DO THIS: Arrange every line of the material below as a JSON list of strings, one string per line, leaving out blank lines.

RAW DATA:
========================================================================
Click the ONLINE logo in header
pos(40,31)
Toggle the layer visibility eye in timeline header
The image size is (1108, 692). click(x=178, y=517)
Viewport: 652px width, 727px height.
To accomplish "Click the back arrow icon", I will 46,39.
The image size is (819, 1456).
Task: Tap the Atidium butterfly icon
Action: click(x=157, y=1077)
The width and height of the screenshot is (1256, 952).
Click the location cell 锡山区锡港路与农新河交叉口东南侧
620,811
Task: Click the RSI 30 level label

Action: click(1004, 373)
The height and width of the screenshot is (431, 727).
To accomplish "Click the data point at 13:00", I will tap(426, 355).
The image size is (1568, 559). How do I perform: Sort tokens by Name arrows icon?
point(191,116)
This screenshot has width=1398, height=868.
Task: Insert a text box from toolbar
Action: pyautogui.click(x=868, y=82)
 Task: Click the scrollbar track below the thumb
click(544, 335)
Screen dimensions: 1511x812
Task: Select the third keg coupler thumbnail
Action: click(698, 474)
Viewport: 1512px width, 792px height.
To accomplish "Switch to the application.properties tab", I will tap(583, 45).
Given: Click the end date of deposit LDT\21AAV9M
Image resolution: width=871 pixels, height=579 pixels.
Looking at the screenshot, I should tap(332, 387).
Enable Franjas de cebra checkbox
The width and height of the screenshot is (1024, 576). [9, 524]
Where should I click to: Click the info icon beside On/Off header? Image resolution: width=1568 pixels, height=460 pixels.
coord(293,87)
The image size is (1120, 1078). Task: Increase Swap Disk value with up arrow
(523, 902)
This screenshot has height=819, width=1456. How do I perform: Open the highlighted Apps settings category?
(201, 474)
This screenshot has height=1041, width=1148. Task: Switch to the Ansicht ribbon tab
========================================================================
SOLUTION TO THIS TASK:
[
  "Click the ONLINE logo in header",
  "pos(40,31)",
  "Toggle the layer visibility eye in timeline header",
  "The image size is (1108, 692). click(x=178, y=517)",
  "Viewport: 652px width, 727px height.",
  "To accomplish \"Click the back arrow icon\", I will 46,39.",
  "The image size is (819, 1456).",
  "Task: Tap the Atidium butterfly icon",
  "Action: click(x=157, y=1077)",
  "The width and height of the screenshot is (1256, 952).",
  "Click the location cell 锡山区锡港路与农新河交叉口东南侧",
  "620,811",
  "Task: Click the RSI 30 level label",
  "Action: click(1004, 373)",
  "The height and width of the screenshot is (431, 727).",
  "To accomplish \"Click the data point at 13:00\", I will tap(426, 355).",
  "The image size is (1568, 559). How do I perform: Sort tokens by Name arrows icon?",
  "point(191,116)",
  "This screenshot has width=1398, height=868.",
  "Task: Insert a text box from toolbar",
  "Action: pyautogui.click(x=868, y=82)",
  " Task: Click the scrollbar track below the thumb",
  "click(544, 335)",
  "Screen dimensions: 1511x812",
  "Task: Select the third keg coupler thumbnail",
  "Action: click(698, 474)",
  "Viewport: 1512px width, 792px height.",
  "To accomplish \"Switch to the application.properties tab\", I will tap(583, 45).",
  "Given: Click the end date of deposit LDT\\21AAV9M",
  "Image resolution: width=871 pixels, height=579 pixels.",
  "Looking at the screenshot, I should tap(332, 387).",
  "Enable Franjas de cebra checkbox",
  "The width and height of the screenshot is (1024, 576). [9, 524]",
  "Where should I click to: Click the info icon beside On/Off header? Image resolution: width=1568 pixels, height=460 pixels.",
  "coord(293,87)",
  "The image size is (1120, 1078). Task: Increase Swap Disk value with up arrow",
  "(523, 902)",
  "This screenshot has height=819, width=1456. How do I perform: Open the highlighted Apps settings category?",
  "(201, 474)",
  "This screenshot has height=1041, width=1148. Task: Switch to the Ansicht ribbon tab"
]